D = λ · φ / (4π) The workpiece is moved by the sampling interval, and the three-dimensional relative position of the center of the concentric stripes is obtained in the same manner as described above. This procedure is repeated while scanning a required area on the work material. Thereby, the three-dimensional shape by cutting can be measured. In this way, if the work material is machined using a spherical tool and the shape is measured while irradiating the work surface with a spherical wave at the same irradiation distance as the diameter of the spherical tool, the same as during machining at the time of measurement The movement may be given to the work material or the measuring machine. Therefore, there is an advantage that the measurement is simplified, for example, the same NC program as in the machining can be used. It should be noted that even when machining with a tool other than a spherical tool, shape measurement based on irradiation of a spherical wave can be performed. In this case, although the measurement cannot be performed by the same movement as in the processing, the above-described advantage by using the spherical wave can be obtained.

[0016]

As described above, according to the present invention, it is possible to provide a non-contact type shape measuring method having the following effects. That is, an interference fringe is formed by irradiating light to a minute region of the measurement target surface, and scanning on the measurement target surface obtains a surface shape obtained from the interference fringe and a continuous state between the minute regions,
Based on this, the three-dimensional shape of the measurement target surface can be measured. Since a spherical wave is used as irradiation light on the surface to be measured, a point (a minute surface) perpendicular to the traveling direction of light exists in the irradiation surface. Therefore, by utilizing this, precise measurement can be performed by a device having a simple structure.

[Brief description of the drawings]

FIG. 1 is a schematic view of an apparatus used to carry out the method of the present invention.

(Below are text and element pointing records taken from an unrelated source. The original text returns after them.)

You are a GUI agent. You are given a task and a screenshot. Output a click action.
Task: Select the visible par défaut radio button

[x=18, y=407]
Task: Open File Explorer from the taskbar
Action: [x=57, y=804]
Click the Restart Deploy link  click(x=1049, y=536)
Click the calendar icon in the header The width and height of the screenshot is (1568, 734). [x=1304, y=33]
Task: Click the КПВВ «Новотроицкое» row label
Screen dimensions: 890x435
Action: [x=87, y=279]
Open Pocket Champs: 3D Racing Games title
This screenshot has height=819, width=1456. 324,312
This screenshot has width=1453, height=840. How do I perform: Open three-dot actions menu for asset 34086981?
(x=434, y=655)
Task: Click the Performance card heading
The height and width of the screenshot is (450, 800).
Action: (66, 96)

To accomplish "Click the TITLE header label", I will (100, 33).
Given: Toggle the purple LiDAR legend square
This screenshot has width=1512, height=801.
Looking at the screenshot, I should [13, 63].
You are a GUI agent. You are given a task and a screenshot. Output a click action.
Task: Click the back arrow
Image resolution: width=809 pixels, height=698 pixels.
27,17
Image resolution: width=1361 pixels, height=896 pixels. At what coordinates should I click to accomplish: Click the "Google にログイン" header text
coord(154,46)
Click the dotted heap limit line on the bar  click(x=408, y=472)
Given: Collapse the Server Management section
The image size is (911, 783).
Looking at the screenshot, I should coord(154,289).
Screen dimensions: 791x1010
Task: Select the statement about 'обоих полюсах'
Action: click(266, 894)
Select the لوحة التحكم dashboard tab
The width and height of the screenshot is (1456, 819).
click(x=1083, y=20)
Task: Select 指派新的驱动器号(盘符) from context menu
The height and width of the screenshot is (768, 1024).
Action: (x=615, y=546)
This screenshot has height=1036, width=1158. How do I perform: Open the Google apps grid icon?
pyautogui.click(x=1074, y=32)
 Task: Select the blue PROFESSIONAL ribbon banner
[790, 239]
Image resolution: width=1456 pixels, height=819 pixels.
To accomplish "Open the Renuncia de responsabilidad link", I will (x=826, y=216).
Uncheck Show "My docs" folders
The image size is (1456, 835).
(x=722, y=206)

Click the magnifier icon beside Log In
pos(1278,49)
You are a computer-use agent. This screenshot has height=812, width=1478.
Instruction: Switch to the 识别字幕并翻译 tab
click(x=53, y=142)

FIG. 2 is a perspective view showing one embodiment of the present invention.

[Explanation of symbols]

 DESCRIPTION OF SYMBOLS 1 XYZ stage 2 Laser light source 3 CCD camera 4 Support device B Beam splitter L1, L2, L3 Condensing lens M Reference mirror P Filter

 ──────────────────────────────────────────────────続 き Continued on the front page F term (reference) 2F064 AA09 BB01 BB03 FF01 GG12 GG22 GG41 HH03 HH08 JJ01 2F065 AA51 BB05 BB16 CC21 CC22 FF51 FF67 GG04 JJ03 JJ26 LL04 LL10 LL12 LL21 Q12 SS13

Claims (1)

[Claims] 1. A light emitted from a light source for measurement is radiated to a surface to be measured as a spherical wave, and a light from the light source is radiated to a reference surface, and interference formed by light reflected on each surface. Obtain the phase distribution of the reflected light from the fringes, calculate the surface shape of the interference fringe formation region on the measurement target surface based on the phase distribution, slightly change the irradiation position of the spherical wave on the measurement target surface by a known amount, Similarly, from the interference fringes in the case, calculate the surface shape of the interference fringe formation region on the measurement target surface,
Further, the continuous state of the previously obtained surface shape and the subsequently obtained surface shape is calculated based on the known amount, and the movement of the known amount and the calculation of the surface shape and the continuous state of the interference fringe formation region are repeatedly performed to measure the object. A non-contact shape measurement method, characterized by determining a shape of a surface.